**Saved data entries:**
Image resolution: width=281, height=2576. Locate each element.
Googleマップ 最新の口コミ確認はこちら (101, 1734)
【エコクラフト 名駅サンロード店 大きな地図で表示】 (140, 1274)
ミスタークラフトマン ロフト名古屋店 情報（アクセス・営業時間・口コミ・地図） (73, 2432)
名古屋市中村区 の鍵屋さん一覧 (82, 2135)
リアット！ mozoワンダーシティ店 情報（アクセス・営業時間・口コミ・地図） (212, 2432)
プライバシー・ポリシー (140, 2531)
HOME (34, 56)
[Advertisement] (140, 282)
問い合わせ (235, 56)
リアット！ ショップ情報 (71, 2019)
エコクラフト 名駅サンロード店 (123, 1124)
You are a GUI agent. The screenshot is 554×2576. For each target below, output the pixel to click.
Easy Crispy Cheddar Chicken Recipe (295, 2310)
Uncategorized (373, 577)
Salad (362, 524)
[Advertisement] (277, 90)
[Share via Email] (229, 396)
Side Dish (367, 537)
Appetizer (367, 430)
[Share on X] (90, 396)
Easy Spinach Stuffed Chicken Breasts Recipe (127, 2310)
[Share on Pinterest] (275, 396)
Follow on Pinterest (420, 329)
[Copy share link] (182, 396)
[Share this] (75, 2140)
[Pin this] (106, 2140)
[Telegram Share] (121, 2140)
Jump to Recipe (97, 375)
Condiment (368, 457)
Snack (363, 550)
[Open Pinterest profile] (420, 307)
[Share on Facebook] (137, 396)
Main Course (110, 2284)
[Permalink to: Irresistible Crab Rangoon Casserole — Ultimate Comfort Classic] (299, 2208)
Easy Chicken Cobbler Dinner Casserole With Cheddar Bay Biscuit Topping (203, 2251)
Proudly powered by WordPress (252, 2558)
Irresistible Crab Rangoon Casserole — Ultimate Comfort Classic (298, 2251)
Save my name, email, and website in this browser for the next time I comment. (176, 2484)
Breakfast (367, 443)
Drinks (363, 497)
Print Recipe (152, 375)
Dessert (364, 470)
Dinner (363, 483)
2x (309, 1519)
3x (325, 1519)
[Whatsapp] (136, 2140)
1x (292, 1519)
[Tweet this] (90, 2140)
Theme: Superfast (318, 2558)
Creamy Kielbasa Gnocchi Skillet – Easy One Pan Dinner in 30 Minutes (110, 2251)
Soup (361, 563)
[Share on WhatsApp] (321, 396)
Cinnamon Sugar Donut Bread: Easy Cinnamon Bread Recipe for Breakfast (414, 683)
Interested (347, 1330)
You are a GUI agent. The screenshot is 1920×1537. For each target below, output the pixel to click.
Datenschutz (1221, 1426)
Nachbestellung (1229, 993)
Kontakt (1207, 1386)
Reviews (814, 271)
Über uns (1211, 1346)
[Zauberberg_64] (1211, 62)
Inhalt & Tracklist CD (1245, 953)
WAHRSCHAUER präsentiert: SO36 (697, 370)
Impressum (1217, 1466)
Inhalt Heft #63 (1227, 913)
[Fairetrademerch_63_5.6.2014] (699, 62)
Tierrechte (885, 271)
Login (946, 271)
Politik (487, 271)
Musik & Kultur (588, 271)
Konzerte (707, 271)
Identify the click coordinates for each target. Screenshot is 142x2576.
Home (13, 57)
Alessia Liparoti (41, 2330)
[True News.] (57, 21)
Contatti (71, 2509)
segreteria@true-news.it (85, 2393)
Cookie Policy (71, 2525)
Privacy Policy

**WHAT THE TASK REQUIRES:** Could you reproduce every record exactly as it appears?

**TASK ANSWER:**
Image resolution: width=281, height=2576. Locate each element.
Googleマップ 最新の口コミ確認はこちら (101, 1734)
【エコクラフト 名駅サンロード店 大きな地図で表示】 (140, 1274)
ミスタークラフトマン ロフト名古屋店 情報（アクセス・営業時間・口コミ・地図） (73, 2432)
名古屋市中村区 の鍵屋さん一覧 (82, 2135)
リアット！ mozoワンダーシティ店 情報（アクセス・営業時間・口コミ・地図） (212, 2432)
プライバシー・ポリシー (140, 2531)
HOME (34, 56)
[Advertisement] (140, 282)
問い合わせ (235, 56)
リアット！ ショップ情報 (71, 2019)
エコクラフト 名駅サンロード店 (123, 1124)
You are a GUI agent. The screenshot is 554×2576. For each target below, output the pixel to click.
Easy Crispy Cheddar Chicken Recipe (295, 2310)
Uncategorized (373, 577)
Salad (362, 524)
[Advertisement] (277, 90)
[Share via Email] (229, 396)
Side Dish (367, 537)
Appetizer (367, 430)
[Share on X] (90, 396)
Easy Spinach Stuffed Chicken Breasts Recipe (127, 2310)
[Share on Pinterest] (275, 396)
Follow on Pinterest (420, 329)
[Copy share link] (182, 396)
[Share this] (75, 2140)
[Pin this] (106, 2140)
[Telegram Share] (121, 2140)
Jump to Recipe (97, 375)
Condiment (368, 457)
Snack (363, 550)
[Open Pinterest profile] (420, 307)
[Share on Facebook] (137, 396)
Main Course (110, 2284)
[Permalink to: Irresistible Crab Rangoon Casserole — Ultimate Comfort Classic] (299, 2208)
Easy Chicken Cobbler Dinner Casserole With Cheddar Bay Biscuit Topping (203, 2251)
Proudly powered by WordPress (252, 2558)
Irresistible Crab Rangoon Casserole — Ultimate Comfort Classic (298, 2251)
Save my name, email, and website in this browser for the next time I comment. (176, 2484)
Breakfast (367, 443)
Drinks (363, 497)
Print Recipe (152, 375)
Dessert (364, 470)
Dinner (363, 483)
2x (309, 1519)
3x (325, 1519)
[Whatsapp] (136, 2140)
1x (292, 1519)
[Tweet this] (90, 2140)
Theme: Superfast (318, 2558)
Creamy Kielbasa Gnocchi Skillet – Easy One Pan Dinner in 30 Minutes (110, 2251)
Soup (361, 563)
[Share on WhatsApp] (321, 396)
Cinnamon Sugar Donut Bread: Easy Cinnamon Bread Recipe for Breakfast (414, 683)
Interested (347, 1330)
You are a GUI agent. The screenshot is 1920×1537. For each target below, output the pixel to click.
Datenschutz (1221, 1426)
Nachbestellung (1229, 993)
Kontakt (1207, 1386)
Reviews (814, 271)
Über uns (1211, 1346)
[Zauberberg_64] (1211, 62)
Inhalt & Tracklist CD (1245, 953)
WAHRSCHAUER präsentiert: SO36 (697, 370)
Impressum (1217, 1466)
Inhalt Heft #63 (1227, 913)
[Fairetrademerch_63_5.6.2014] (699, 62)
Tierrechte (885, 271)
Login (946, 271)
Politik (487, 271)
Musik & Kultur (588, 271)
Konzerte (707, 271)
Identify the click coordinates for each target. Screenshot is 142x2576.
Home (13, 57)
Alessia Liparoti (41, 2330)
[True News.] (57, 21)
Contatti (71, 2509)
segreteria@true-news.it (85, 2393)
Cookie Policy (71, 2525)
Privacy Policy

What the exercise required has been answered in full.